The fringe of society, with truly menacing talents. In a world of manufactured
Hot Wheel racecar toys and plastic Aerobic Barbies, these were the hand
made originals, the one-of-a-kind hand built 1/32 scale lacquered cars
with working headlights, the singular hand-painted porcelain-faced dolls
with taffeta gowns.
Beards, hair askew, tattoos, odd tatterings of
layered clothes, jewelry, single earrings. A large black dog, his leash
cherryhooked around the leg of a chair; the dog lying on the ground, chin
on the pavement, eyebrows raised. Bob glanced up at the owner, checking
the truth of the old saw: does the owner look like his pet? Well yeah,
sort of. They both were somewhat scruffy, the owner wearing a dirty black
tee-shirt, tennis shoes, no rings or chains. One small ring in his right
earlobe.
Bob forced himself to avoid being overly curious
- he wanted to look disinterested and part of the crowd, as if this were
a regular place of his. The spinning feng-shui drew his soul past the
threshold. Inside felt cheerful, eclectic and musty, all at the same time.
Books, discards, new, mismatched, friendly, worn, new. Chairs, tables,
the smell of coffee. Music.
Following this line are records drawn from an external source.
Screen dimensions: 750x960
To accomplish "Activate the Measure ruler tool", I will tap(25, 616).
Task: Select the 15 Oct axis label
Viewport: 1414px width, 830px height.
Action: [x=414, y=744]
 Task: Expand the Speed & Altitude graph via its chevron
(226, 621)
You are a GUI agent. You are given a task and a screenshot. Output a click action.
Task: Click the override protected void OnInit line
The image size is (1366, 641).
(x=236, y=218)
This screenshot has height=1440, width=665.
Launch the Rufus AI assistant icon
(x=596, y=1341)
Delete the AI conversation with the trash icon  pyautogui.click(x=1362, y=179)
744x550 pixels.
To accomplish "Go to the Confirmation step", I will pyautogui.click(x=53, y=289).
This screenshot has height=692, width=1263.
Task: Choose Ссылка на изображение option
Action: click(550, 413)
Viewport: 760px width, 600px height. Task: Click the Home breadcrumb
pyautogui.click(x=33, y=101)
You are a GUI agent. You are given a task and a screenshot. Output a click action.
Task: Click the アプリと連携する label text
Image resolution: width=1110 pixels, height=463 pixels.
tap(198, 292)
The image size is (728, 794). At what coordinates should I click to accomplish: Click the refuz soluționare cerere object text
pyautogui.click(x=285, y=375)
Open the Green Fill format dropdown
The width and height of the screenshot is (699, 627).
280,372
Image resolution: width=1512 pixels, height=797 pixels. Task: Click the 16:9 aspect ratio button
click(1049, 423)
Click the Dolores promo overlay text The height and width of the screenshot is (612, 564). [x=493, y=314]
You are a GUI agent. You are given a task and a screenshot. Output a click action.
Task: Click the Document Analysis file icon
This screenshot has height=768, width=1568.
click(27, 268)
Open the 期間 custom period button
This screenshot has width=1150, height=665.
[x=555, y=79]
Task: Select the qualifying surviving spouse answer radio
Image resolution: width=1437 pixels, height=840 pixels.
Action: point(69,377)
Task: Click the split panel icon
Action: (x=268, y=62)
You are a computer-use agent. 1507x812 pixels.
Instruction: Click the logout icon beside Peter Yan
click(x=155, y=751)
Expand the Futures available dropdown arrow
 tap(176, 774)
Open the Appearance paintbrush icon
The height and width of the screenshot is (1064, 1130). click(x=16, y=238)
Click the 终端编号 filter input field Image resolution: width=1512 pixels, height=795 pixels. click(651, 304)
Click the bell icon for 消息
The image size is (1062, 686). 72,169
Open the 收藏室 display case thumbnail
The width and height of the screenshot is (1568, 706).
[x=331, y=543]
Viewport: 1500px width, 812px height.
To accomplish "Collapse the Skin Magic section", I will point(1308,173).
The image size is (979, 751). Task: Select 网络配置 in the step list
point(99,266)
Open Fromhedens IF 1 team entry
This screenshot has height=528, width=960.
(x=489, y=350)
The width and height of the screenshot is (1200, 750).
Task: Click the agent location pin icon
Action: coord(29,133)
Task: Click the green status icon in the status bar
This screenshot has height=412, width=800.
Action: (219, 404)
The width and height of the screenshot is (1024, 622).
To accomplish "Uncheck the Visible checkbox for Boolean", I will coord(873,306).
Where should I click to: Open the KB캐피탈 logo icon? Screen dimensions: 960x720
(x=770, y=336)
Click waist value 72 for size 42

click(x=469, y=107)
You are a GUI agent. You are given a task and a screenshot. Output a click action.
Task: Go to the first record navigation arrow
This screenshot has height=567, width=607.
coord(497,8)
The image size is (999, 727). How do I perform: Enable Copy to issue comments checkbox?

Giant pictures, artwork, a gallery on the
walls. Stairs, a banister, tables. People reading and drinking coffee,
a small group talking. Spinning future soul pulling past and future loves
to standing in line. Alone with other people alone but sharing togetherness
of artistic outcast.
He glanced down at the floor... a wood floor,
on one side of the building stained dark mahogany, the other side plain
oak, both pitted and dirty as if they had not been refinished in forty
years. Glancing around, everywhere, on all the walls, bookshelves. Disheveled
books. Lots of old books about war and politics. Glancing up, blotchy
colorful abstract artworks, ink etchings, wild hallucinogenic faces. A
balcony, stairs with a banister. A sagging patched brown painted ceiling.
The place was an old shoebox, cardboard top beat-up but still fitting,
comfortable old shoes.
Bob approached the counter, reading the menu
on a chalkboard. Various coffees, vegetable platters, chili, soup. He
looked into the refrigerated display. Muffins, scones, cakes. Mmmm, deadly
chocolate-chip double-chocolate muffins.
A twentyish lady stood up behind the counter.
"Can I help you?"
"Ummm," Bob hesitated, his mouth and tastebuds fighting his
mind. He relented. "A cup of coffee and one of these," Bob said,
pointing to the chocolate muffin.
Expressionless, the young lady reached for the
muffin with some aluminum tongs, placed it on a small clean white plate,
grabbed a green mug from under the counter and poured a cup of coffee.
She placed the items on the glass counter and rang them up at the register.
"Three twenty-five," she said.
Bob reached inside his wallet, took out a five
and handed it to the lady. She gave him his change, and he put a dollar
bill into the tip jar. He grabbed his coffee and muffin and headed up
the stairs to inspect the balcony.
The empty balcony drew Bob upstairs, to a small
table near the edge, where he set down his coffee and muffin. He went
over to a small table near a bookshelf and grabbed two napkins, then returned
to his coffee and sat down. He looked around. A mish-mash of fans and
lamps, various sizes and shapes, were scattered about. The fans circulated
the stuffy, stale warm air. The small wooden tables were cracked and pitted,
also desperately crying out to be refinished. No two tables are the same.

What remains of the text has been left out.